__Passage__:
=== Begin Enclosure ===
Anytime someone starts talking about events that change over time and wanting to know the most recent state, I have to plug araitz's blog post on the topic.

The nice thing about this type of approach is that you have both types of data -- the most recent state and all of the collected state changes -- available to you.

Of course, there are bonus points available if you can update your 'ticket puller' script to only pull information on tickets that have been updated since the last time you ran it. That way, you avoid a number of duplicate events for a given ticket showing the exact same state as before.

lguinn2
Legend

Thanks for linking to Alex's blog post. Good suggestion about the "ticket puller" script

0 Karma

lguinn2
Legend

If each CSV file is a snapshot of tickets, I would just index them all. This assumes that each snapshot is distinct, and that you are not adding to the end of the existing CSV file. Yes, there would be many events for each ticket; each event represents the state of the ticket at the snapshot time. But you could find the latest state of each ticket very easily:

yoursearchhere | stats latest(Request_Status) as Current_Status by Request_Id

Another interesting search - which frankly can be impossibly slow over very large datasets or very long timeframes -

yoursearchhere | transaction Request_Id

yoursearchhere could be something like sourcetype=tickets or whatever makes sense.
=== End Enclosure ===
Stored records
=== Begin Enclosure ===
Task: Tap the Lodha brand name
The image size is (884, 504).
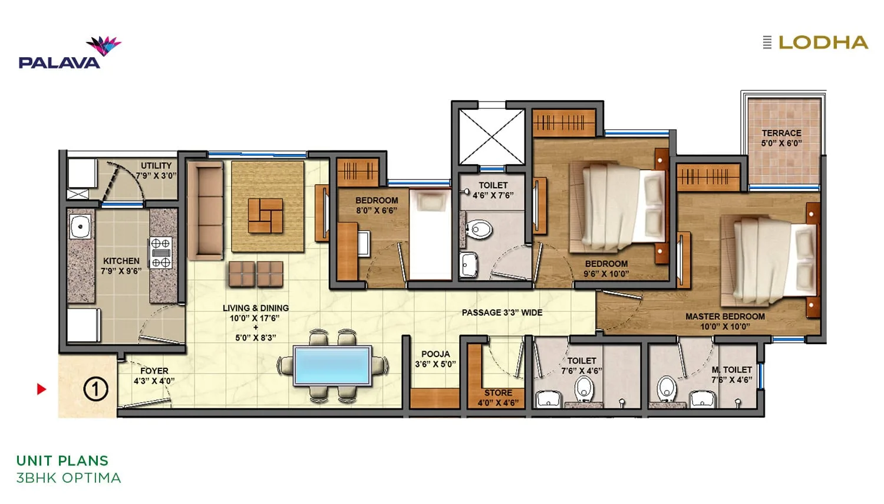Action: point(823,42)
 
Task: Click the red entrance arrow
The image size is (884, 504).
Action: point(41,389)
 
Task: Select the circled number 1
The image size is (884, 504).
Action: point(95,389)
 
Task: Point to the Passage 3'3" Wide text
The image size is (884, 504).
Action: point(502,312)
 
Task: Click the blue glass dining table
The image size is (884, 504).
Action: point(333,366)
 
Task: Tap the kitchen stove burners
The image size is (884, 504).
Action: point(161,253)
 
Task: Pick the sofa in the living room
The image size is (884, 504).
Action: point(205,211)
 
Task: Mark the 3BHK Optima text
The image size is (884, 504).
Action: point(68,477)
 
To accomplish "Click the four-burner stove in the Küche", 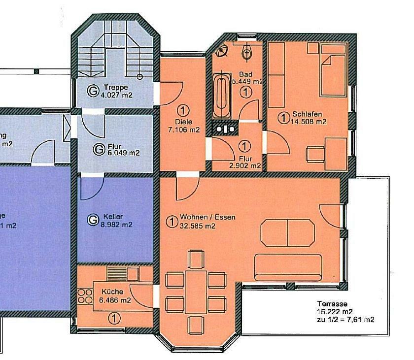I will (85, 295).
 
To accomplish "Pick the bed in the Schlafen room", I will (332, 71).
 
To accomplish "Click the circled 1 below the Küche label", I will (114, 319).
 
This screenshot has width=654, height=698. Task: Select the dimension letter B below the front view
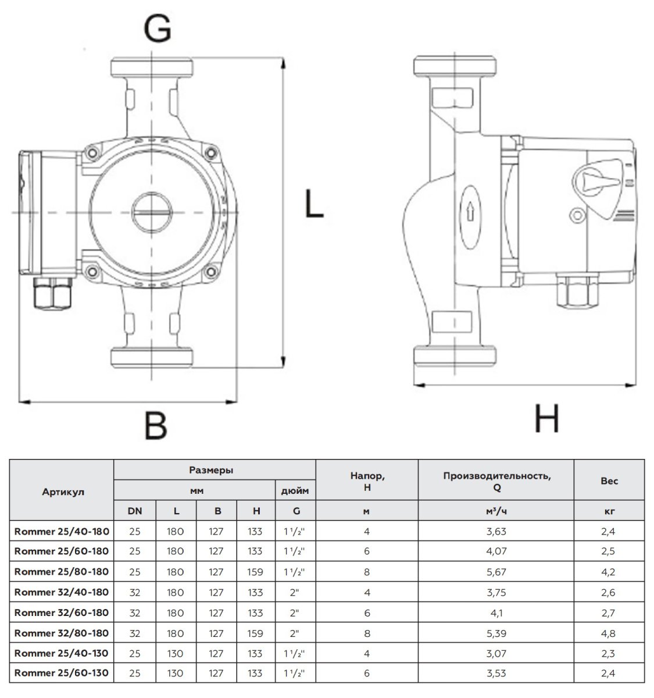[155, 425]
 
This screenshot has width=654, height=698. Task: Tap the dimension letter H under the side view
[546, 418]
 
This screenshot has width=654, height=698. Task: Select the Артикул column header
[63, 492]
=== End Enclosure ===
__Directions for this task__: Can you copy the ticket-snapshot discussion between "Anytime someone starts" and "available to you.", inclusive?

__Answer to this task__:
Anytime someone starts talking about events that change over time and wanting to know the most recent state, I have to plug araitz's blog post on the topic.

The nice thing about this type of approach is that you have both types of data -- the most recent state and all of the collected state changes -- available to you.